Exercise objective —
Could you restate word for word every line from the one containing "Portal Login (1169, 8)" to the end of the records, and nothing else?
-------- Extracted material --------
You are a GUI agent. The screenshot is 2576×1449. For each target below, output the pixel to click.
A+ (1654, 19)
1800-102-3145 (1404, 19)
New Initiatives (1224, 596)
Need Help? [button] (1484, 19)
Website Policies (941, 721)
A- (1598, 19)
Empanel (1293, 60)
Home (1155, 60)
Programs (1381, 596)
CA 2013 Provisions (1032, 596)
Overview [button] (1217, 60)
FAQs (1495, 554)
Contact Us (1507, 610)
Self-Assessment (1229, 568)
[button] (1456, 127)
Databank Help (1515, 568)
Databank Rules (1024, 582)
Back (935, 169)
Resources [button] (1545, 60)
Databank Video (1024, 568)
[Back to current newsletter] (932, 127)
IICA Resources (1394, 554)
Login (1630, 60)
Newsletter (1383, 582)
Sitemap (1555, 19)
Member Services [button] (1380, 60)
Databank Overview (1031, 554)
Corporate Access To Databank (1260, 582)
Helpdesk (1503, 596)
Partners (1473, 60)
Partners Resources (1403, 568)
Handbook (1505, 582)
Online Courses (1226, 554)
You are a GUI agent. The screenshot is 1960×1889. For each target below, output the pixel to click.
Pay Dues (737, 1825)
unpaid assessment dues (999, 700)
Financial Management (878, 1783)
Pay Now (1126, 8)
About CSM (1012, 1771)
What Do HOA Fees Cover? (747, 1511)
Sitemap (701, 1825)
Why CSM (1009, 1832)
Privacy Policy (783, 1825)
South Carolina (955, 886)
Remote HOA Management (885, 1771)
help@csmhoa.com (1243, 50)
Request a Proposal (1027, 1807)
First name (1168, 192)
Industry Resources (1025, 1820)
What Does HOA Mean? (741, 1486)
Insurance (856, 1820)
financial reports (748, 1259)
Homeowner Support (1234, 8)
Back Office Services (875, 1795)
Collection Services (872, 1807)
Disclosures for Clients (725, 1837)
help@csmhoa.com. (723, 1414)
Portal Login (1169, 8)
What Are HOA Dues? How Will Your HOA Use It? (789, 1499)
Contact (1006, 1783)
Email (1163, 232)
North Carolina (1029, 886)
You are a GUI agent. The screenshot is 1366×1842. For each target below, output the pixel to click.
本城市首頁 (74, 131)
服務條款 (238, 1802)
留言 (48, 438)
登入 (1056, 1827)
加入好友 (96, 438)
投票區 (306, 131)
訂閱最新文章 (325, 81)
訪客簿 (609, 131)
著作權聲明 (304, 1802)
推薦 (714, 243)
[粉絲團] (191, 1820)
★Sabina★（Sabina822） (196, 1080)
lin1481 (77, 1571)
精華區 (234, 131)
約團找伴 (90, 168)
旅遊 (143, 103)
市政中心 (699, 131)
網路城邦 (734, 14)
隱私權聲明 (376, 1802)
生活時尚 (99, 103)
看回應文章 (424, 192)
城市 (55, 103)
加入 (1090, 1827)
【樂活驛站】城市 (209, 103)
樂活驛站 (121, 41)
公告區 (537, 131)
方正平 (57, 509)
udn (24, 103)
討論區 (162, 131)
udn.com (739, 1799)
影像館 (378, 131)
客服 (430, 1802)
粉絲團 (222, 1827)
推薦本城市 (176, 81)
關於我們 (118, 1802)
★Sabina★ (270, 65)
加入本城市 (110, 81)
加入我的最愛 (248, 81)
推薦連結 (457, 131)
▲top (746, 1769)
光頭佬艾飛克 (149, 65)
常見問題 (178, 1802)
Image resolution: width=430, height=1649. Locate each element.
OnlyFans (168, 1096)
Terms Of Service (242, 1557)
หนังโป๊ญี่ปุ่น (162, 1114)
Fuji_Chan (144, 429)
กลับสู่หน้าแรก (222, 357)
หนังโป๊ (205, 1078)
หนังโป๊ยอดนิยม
--------
Output of the exercise —
Portal Login (1169, 8)
What Are HOA Dues? How Will Your HOA Use It? (789, 1499)
Contact (1006, 1783)
Email (1163, 232)
North Carolina (1029, 886)
You are a GUI agent. The screenshot is 1366×1842. For each target below, output the pixel to click.
本城市首頁 (74, 131)
服務條款 (238, 1802)
留言 (48, 438)
登入 (1056, 1827)
加入好友 (96, 438)
投票區 (306, 131)
訂閱最新文章 (325, 81)
訪客簿 (609, 131)
著作權聲明 (304, 1802)
推薦 (714, 243)
[粉絲團] (191, 1820)
★Sabina★（Sabina822） (196, 1080)
lin1481 (77, 1571)
精華區 (234, 131)
約團找伴 (90, 168)
旅遊 (143, 103)
市政中心 (699, 131)
網路城邦 (734, 14)
隱私權聲明 (376, 1802)
生活時尚 (99, 103)
看回應文章 (424, 192)
城市 (55, 103)
加入 (1090, 1827)
【樂活驛站】城市 (209, 103)
樂活驛站 (121, 41)
公告區 (537, 131)
方正平 (57, 509)
udn (24, 103)
討論區 (162, 131)
udn.com (739, 1799)
影像館 (378, 131)
客服 (430, 1802)
粉絲團 (222, 1827)
推薦本城市 (176, 81)
關於我們 (118, 1802)
★Sabina★ (270, 65)
加入本城市 (110, 81)
加入我的最愛 (248, 81)
推薦連結 (457, 131)
▲top (746, 1769)
光頭佬艾飛克 (149, 65)
常見問題 (178, 1802)
Image resolution: width=430, height=1649. Locate each element.
OnlyFans (168, 1096)
Terms Of Service (242, 1557)
หนังโป๊ญี่ปุ่น (162, 1114)
Fuji_Chan (144, 429)
กลับสู่หน้าแรก (222, 357)
หนังโป๊ (205, 1078)
หนังโป๊ยอดนิยม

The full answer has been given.